The political debate is still in quite early stages – cautiously testing different proposals (Gordon Brown – 50 hours, Conservatives – The Challenge). In many ways this has been a very fast-moving area of policy and politicians are to be commended for having moved as quickly as they have – the Conservatives haven’t even been in government yet. Our intention with this report was to move the political debate on by trying to get politicians to engage with a broader, more pluralistic lifetime strategy within which their favoured schemes would fit. As such we are not sure that the difference between the so called “Demos “ and “Steve Hilton” model is as stark you suggest. The underlying principle that makes us look beyond a single age scheme is the notion that service should not just be aimed at people failed by the education system but those that have benefitted as well. Hence our proposals for a minimal level of compulsory service for undergraduates and more opportunities for service in the workplace.

The genuine difference turns on whether or not civic service should be universal and compulsory. Far from pulling our punches here we think that the arguments over compulsion and universality are red herrings that prevent civic service moving from the realm of polemic to practical policy capable of implementation.

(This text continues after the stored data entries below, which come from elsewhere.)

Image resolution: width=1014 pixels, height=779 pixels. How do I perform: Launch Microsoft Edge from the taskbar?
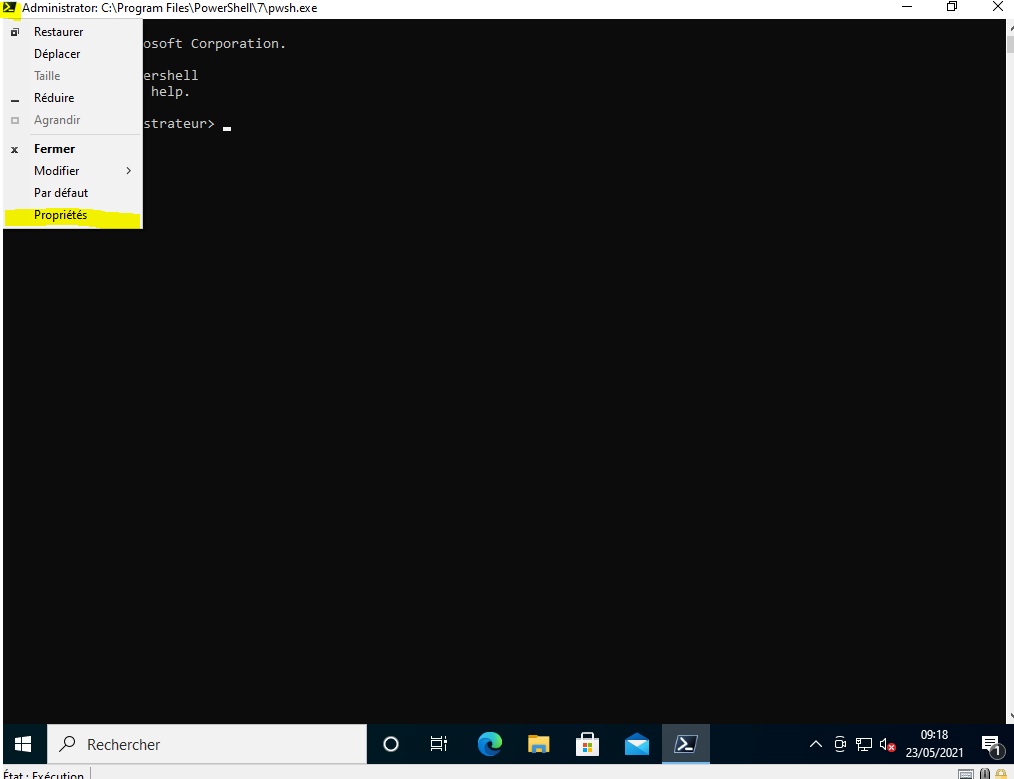(489, 744)
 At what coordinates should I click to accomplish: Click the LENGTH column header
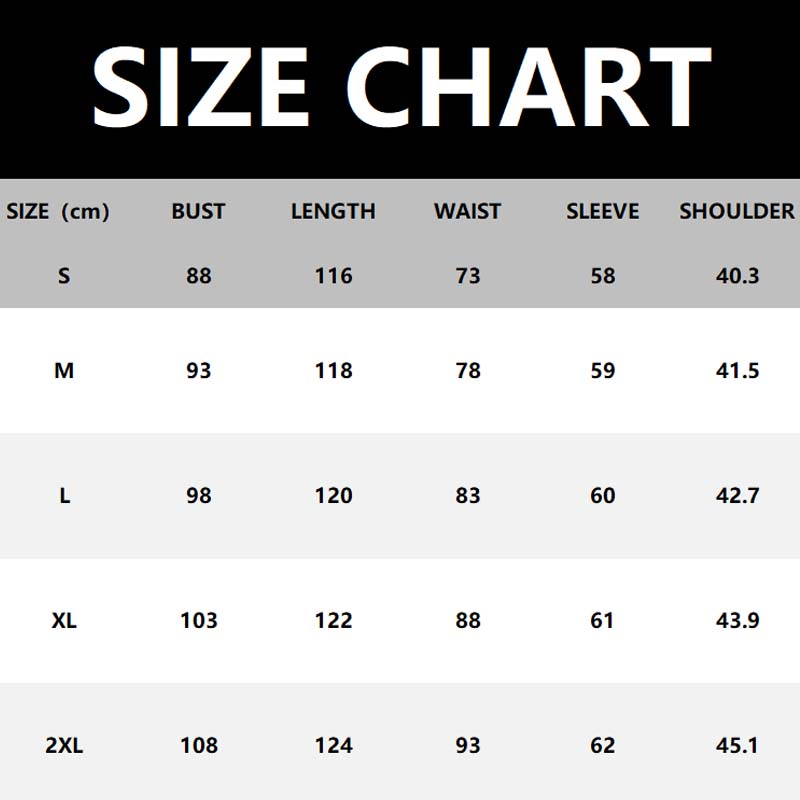point(333,211)
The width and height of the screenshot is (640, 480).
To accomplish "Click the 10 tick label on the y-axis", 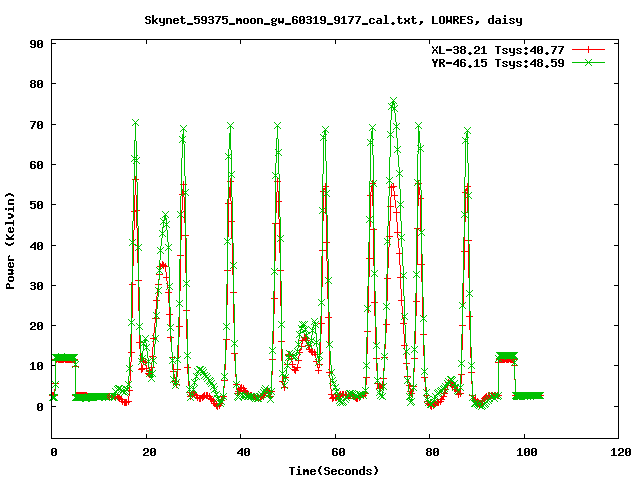I will [x=35, y=366].
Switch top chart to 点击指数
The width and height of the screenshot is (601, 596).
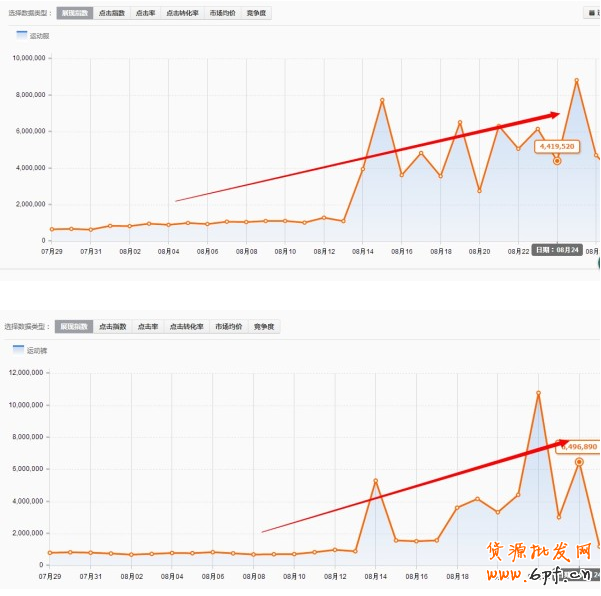(111, 13)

The inspiration of the menu of options presented in service nation is to meet people’s varied experiences half way rather than imposing a compulsory scheme regardless of the various needs people have. The fixation with the model of post war military service obscures the possibilities for service opportunities in our own very different times. This requires a delicate balancing act between Ciceronian notions of civic virtue and today’s cultural expectations of choice and flexibility. While Cicero and Machiavelli opted for universal conscription this was for small city-states of male citizen soldiers on a scale incomparable to toady days complex and pluralist nation states. In contrast modern variants of civic republicanism work much harder to strike a balance between avoiding domination across polity, economy and household and the common good. A flexible set of service opportunities that modulates elements of compulsion and voluntarism to different life circumstances would better strike this balance.

There is an important, if under looked, difference between trends towards increasing indvidualisation and expectations of self-authorship on the one hand and the selfish egoism that is the targets of critiques of the “broken society” on the other. This is why we recommend making aspects of service compulsory and others voluntary without fetishising either. Compulsion will work in certain institutional settings and not in others. We back a plurality of options because we think this is what will work best for young people – it would be wrong and ineffective to force one model on all young people. With regard to our consultation with young people it’s is perfectly consistent to be in favour of compulsion 11-16 (this is mainly related to the education-related benefits rather than benefits to the community) but against compulsion post 16. We also think it is justified 11-16 as part of young peoples learning experiences though, and a small amount of compulsion is justified for graduates in light of the benefits they get from the state.

This need for a plurality of options was reflected both in the views of the young people we consulted with, and our own views. As other research for V and Prospects own poll has shown, people tend be happy for people younger than them to undertake service but more ambivalent when it comes to themselves. We think at least part of this reticence is due to the lack of flexibility provided by a single scheme imposed on people when they start pursuing varied educational and career routes.